▸ **Description of the task**
Reproduce the following lines word for word.

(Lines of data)
***

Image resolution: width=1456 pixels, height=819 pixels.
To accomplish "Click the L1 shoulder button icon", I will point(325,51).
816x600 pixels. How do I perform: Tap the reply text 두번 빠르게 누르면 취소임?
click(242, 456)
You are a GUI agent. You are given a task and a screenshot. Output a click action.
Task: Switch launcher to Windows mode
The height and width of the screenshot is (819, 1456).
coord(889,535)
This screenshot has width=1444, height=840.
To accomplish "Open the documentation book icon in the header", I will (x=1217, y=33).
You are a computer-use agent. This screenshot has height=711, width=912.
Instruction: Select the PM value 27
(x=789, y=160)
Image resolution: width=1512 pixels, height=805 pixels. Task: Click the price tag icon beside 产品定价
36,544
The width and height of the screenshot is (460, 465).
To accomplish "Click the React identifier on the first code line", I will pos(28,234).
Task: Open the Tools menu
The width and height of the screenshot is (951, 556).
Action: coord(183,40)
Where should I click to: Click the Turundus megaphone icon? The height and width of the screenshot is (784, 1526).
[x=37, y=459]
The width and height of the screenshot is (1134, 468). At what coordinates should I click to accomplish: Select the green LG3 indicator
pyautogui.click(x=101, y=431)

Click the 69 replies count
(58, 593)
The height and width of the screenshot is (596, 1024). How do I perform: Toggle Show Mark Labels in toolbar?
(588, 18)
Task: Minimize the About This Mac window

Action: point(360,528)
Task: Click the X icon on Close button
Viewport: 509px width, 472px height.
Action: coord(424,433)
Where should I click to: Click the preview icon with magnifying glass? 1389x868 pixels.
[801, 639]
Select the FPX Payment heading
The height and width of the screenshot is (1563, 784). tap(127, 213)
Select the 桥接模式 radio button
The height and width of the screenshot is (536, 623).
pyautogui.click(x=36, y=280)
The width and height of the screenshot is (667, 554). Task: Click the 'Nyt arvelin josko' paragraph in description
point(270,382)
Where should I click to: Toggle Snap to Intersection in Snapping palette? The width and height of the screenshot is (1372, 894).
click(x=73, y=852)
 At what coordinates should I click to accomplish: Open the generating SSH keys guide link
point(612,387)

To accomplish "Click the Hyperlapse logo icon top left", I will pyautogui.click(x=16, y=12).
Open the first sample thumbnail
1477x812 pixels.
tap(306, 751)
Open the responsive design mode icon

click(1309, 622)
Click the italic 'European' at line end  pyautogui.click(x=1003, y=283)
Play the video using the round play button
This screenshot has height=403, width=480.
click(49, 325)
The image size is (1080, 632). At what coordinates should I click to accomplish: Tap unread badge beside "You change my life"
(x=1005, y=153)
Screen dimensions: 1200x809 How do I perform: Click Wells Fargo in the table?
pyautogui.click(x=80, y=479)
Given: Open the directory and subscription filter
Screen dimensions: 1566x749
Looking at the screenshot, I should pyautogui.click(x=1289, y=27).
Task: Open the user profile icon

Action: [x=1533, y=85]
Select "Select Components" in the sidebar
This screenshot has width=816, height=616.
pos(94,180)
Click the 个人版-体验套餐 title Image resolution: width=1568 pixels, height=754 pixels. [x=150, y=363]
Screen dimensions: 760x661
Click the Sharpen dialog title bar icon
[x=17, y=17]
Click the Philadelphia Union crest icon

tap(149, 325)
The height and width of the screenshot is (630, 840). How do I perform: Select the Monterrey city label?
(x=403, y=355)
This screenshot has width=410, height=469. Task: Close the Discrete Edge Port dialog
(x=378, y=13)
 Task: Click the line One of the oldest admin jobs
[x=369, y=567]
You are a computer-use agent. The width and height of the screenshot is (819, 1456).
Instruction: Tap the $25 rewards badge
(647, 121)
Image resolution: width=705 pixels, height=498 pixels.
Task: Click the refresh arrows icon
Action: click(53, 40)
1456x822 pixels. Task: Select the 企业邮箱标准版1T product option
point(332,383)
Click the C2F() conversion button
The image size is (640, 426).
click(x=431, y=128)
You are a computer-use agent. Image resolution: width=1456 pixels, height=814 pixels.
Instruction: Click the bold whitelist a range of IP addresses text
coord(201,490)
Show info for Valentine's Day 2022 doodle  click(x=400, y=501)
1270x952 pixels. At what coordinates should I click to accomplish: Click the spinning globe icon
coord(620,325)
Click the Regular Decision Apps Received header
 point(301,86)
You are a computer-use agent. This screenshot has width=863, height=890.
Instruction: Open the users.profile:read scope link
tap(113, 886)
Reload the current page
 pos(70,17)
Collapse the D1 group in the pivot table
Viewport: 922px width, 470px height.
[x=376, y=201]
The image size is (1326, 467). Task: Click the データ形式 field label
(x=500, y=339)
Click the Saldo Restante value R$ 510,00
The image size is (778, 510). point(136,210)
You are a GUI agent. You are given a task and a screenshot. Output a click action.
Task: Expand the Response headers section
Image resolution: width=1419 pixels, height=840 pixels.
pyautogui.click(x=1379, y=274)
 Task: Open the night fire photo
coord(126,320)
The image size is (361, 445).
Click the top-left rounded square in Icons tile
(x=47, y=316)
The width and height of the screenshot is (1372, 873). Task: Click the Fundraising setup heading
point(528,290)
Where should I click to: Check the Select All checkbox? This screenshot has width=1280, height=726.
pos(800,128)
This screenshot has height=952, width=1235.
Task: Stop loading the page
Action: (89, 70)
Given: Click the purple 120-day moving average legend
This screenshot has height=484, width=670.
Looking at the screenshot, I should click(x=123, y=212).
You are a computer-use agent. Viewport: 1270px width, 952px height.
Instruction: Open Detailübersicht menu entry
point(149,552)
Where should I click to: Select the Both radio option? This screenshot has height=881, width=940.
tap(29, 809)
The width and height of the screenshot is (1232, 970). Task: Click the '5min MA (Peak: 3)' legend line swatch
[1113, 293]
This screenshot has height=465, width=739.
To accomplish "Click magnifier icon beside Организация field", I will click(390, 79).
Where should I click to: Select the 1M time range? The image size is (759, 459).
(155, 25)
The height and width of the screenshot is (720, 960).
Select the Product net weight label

***

▸ **Answer to the exercise**
Image resolution: width=1456 pixels, height=819 pixels.
To accomplish "Click the L1 shoulder button icon", I will point(325,51).
816x600 pixels. How do I perform: Tap the reply text 두번 빠르게 누르면 취소임?
click(242, 456)
You are a GUI agent. You are given a task and a screenshot. Output a click action.
Task: Switch launcher to Windows mode
The height and width of the screenshot is (819, 1456).
coord(889,535)
This screenshot has width=1444, height=840.
To accomplish "Open the documentation book icon in the header", I will (x=1217, y=33).
You are a computer-use agent. This screenshot has height=711, width=912.
Instruction: Select the PM value 27
(x=789, y=160)
Image resolution: width=1512 pixels, height=805 pixels. Task: Click the price tag icon beside 产品定价
36,544
The width and height of the screenshot is (460, 465).
To accomplish "Click the React identifier on the first code line", I will pos(28,234).
Task: Open the Tools menu
The width and height of the screenshot is (951, 556).
Action: coord(183,40)
Where should I click to: Click the Turundus megaphone icon? The height and width of the screenshot is (784, 1526).
[x=37, y=459]
The width and height of the screenshot is (1134, 468). At what coordinates should I click to accomplish: Select the green LG3 indicator
pyautogui.click(x=101, y=431)

Click the 69 replies count
(58, 593)
The height and width of the screenshot is (596, 1024). How do I perform: Toggle Show Mark Labels in toolbar?
(588, 18)
Task: Minimize the About This Mac window

Action: point(360,528)
Task: Click the X icon on Close button
Viewport: 509px width, 472px height.
Action: coord(424,433)
Where should I click to: Click the preview icon with magnifying glass? 1389x868 pixels.
[801, 639]
Select the FPX Payment heading
The height and width of the screenshot is (1563, 784). tap(127, 213)
Select the 桥接模式 radio button
The height and width of the screenshot is (536, 623).
pyautogui.click(x=36, y=280)
The width and height of the screenshot is (667, 554). Task: Click the 'Nyt arvelin josko' paragraph in description
point(270,382)
Where should I click to: Toggle Snap to Intersection in Snapping palette? The width and height of the screenshot is (1372, 894).
click(x=73, y=852)
 At what coordinates should I click to accomplish: Open the generating SSH keys guide link
point(612,387)

To accomplish "Click the Hyperlapse logo icon top left", I will pyautogui.click(x=16, y=12).
Open the first sample thumbnail
1477x812 pixels.
tap(306, 751)
Open the responsive design mode icon

click(1309, 622)
Click the italic 'European' at line end  pyautogui.click(x=1003, y=283)
Play the video using the round play button
This screenshot has height=403, width=480.
click(49, 325)
The image size is (1080, 632). At what coordinates should I click to accomplish: Tap unread badge beside "You change my life"
(x=1005, y=153)
Screen dimensions: 1200x809 How do I perform: Click Wells Fargo in the table?
pyautogui.click(x=80, y=479)
Given: Open the directory and subscription filter
Screen dimensions: 1566x749
Looking at the screenshot, I should pyautogui.click(x=1289, y=27).
Task: Open the user profile icon

Action: [x=1533, y=85]
Select "Select Components" in the sidebar
This screenshot has width=816, height=616.
pos(94,180)
Click the 个人版-体验套餐 title Image resolution: width=1568 pixels, height=754 pixels. [x=150, y=363]
Screen dimensions: 760x661
Click the Sharpen dialog title bar icon
[x=17, y=17]
Click the Philadelphia Union crest icon

tap(149, 325)
The height and width of the screenshot is (630, 840). How do I perform: Select the Monterrey city label?
(x=403, y=355)
This screenshot has width=410, height=469. Task: Close the Discrete Edge Port dialog
(x=378, y=13)
 Task: Click the line One of the oldest admin jobs
[x=369, y=567]
You are a computer-use agent. The width and height of the screenshot is (819, 1456).
Instruction: Tap the $25 rewards badge
(647, 121)
Image resolution: width=705 pixels, height=498 pixels.
Task: Click the refresh arrows icon
Action: click(53, 40)
1456x822 pixels. Task: Select the 企业邮箱标准版1T product option
point(332,383)
Click the C2F() conversion button
The image size is (640, 426).
click(x=431, y=128)
You are a computer-use agent. Image resolution: width=1456 pixels, height=814 pixels.
Instruction: Click the bold whitelist a range of IP addresses text
coord(201,490)
Show info for Valentine's Day 2022 doodle  click(x=400, y=501)
1270x952 pixels. At what coordinates should I click to accomplish: Click the spinning globe icon
coord(620,325)
Click the Regular Decision Apps Received header
 point(301,86)
You are a computer-use agent. This screenshot has width=863, height=890.
Instruction: Open the users.profile:read scope link
tap(113, 886)
Reload the current page
 pos(70,17)
Collapse the D1 group in the pivot table
Viewport: 922px width, 470px height.
[x=376, y=201]
The image size is (1326, 467). Task: Click the データ形式 field label
(x=500, y=339)
Click the Saldo Restante value R$ 510,00
The image size is (778, 510). point(136,210)
You are a GUI agent. You are given a task and a screenshot. Output a click action.
Task: Expand the Response headers section
Image resolution: width=1419 pixels, height=840 pixels.
pyautogui.click(x=1379, y=274)
 Task: Open the night fire photo
coord(126,320)
The image size is (361, 445).
Click the top-left rounded square in Icons tile
(x=47, y=316)
The width and height of the screenshot is (1372, 873). Task: Click the Fundraising setup heading
point(528,290)
Where should I click to: Check the Select All checkbox? This screenshot has width=1280, height=726.
pos(800,128)
This screenshot has height=952, width=1235.
Task: Stop loading the page
Action: (89, 70)
Given: Click the purple 120-day moving average legend
This screenshot has height=484, width=670.
Looking at the screenshot, I should click(x=123, y=212).
You are a computer-use agent. Viewport: 1270px width, 952px height.
Instruction: Open Detailübersicht menu entry
point(149,552)
Where should I click to: Select the Both radio option? This screenshot has height=881, width=940.
tap(29, 809)
The width and height of the screenshot is (1232, 970). Task: Click the '5min MA (Peak: 3)' legend line swatch
[1113, 293]
This screenshot has height=465, width=739.
To accomplish "Click magnifier icon beside Организация field", I will click(390, 79).
Where should I click to: Select the 1M time range? The image size is (759, 459).
(155, 25)
The height and width of the screenshot is (720, 960).
Select the Product net weight label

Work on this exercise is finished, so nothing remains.